== Task objective ==
Your answer must be an exact copy of the lines from the one containing "Task: Click the red diamond icon at top right" through the last line of the records below, with no pictures; please include nothing else.

== Record extracts ==
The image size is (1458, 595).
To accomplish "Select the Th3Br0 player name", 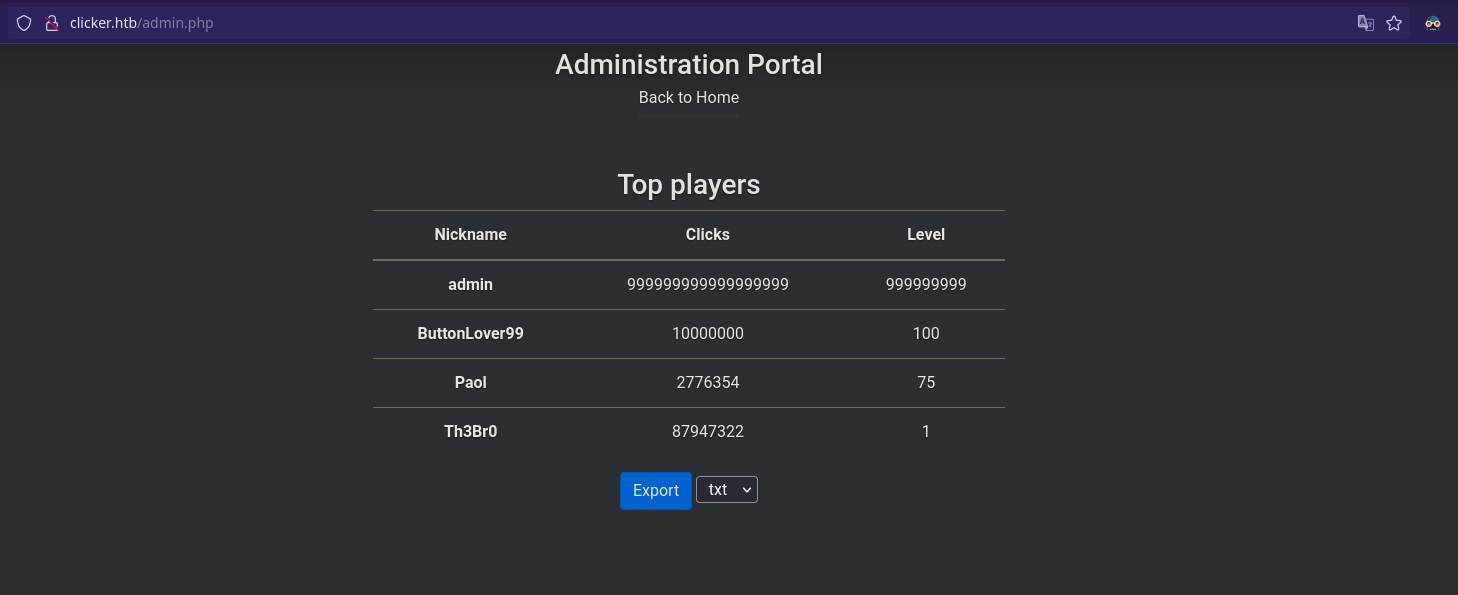I will [470, 431].
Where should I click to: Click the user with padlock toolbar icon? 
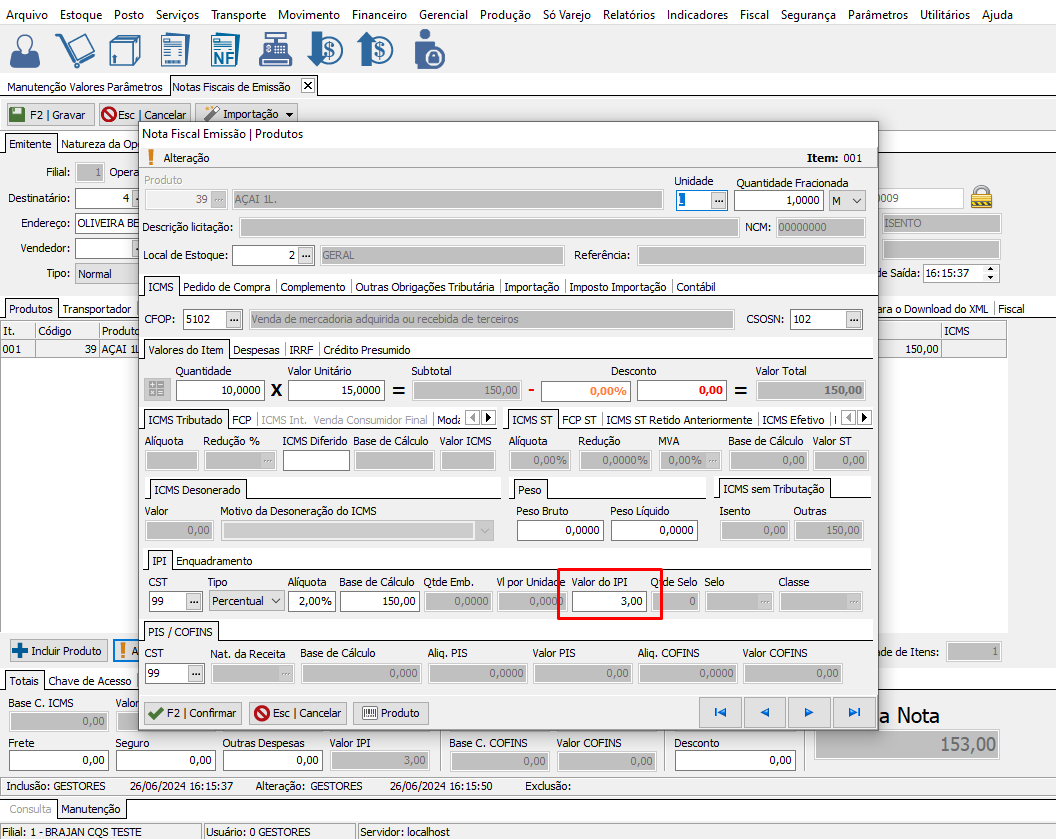pyautogui.click(x=429, y=49)
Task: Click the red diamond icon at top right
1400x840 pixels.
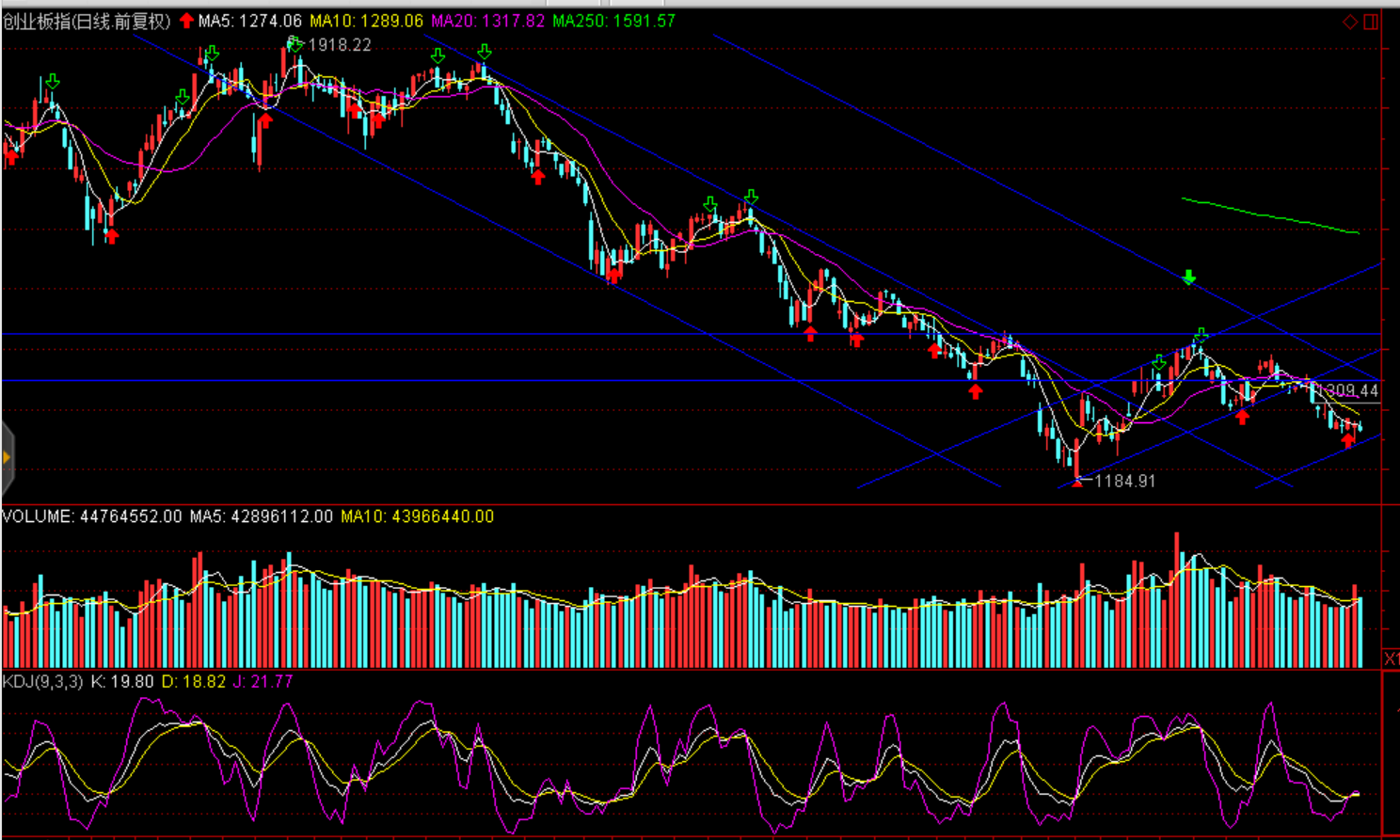Action: (x=1350, y=22)
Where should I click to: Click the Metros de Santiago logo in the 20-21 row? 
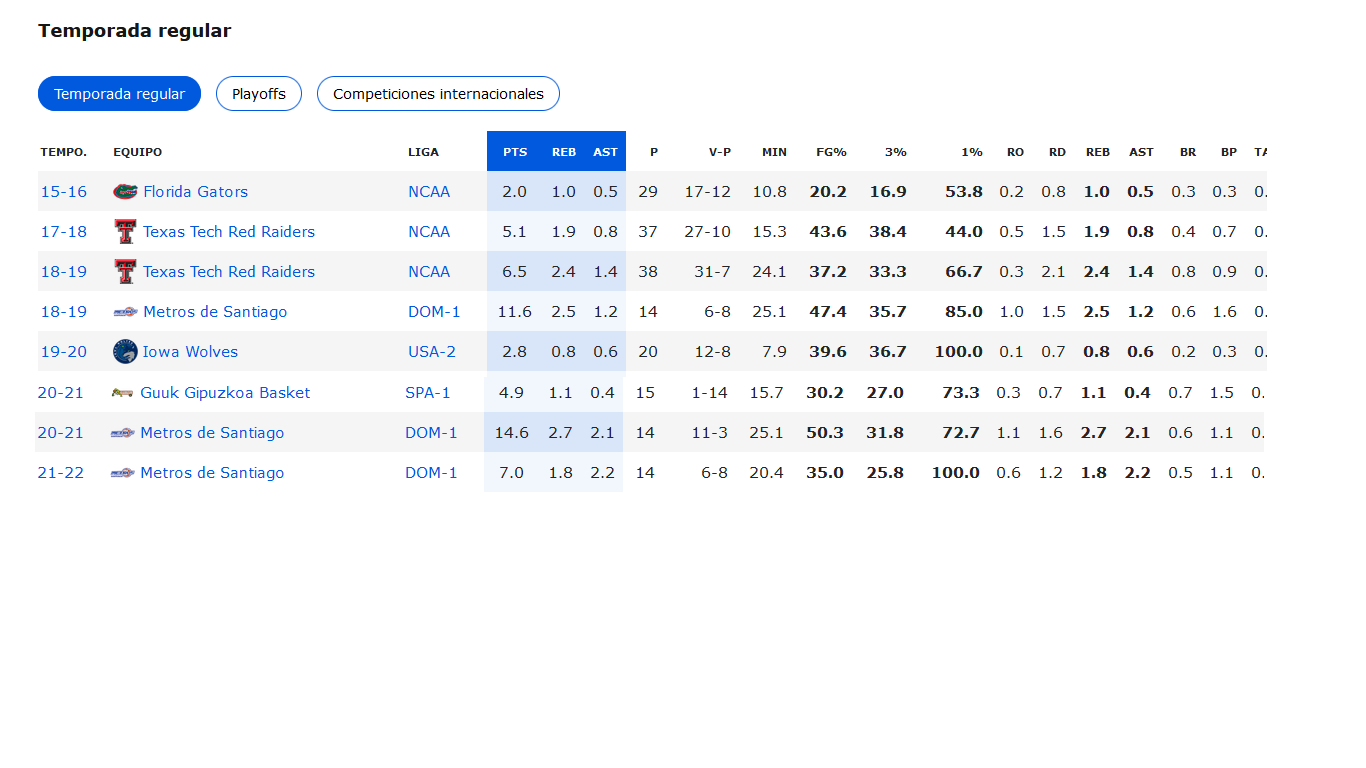[x=122, y=433]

== Task solution ==
Task: Click the red diamond icon at top right
1400x840 pixels.
Action: (x=1350, y=22)
Where should I click to: Click the Metros de Santiago logo in the 20-21 row? 
[x=122, y=433]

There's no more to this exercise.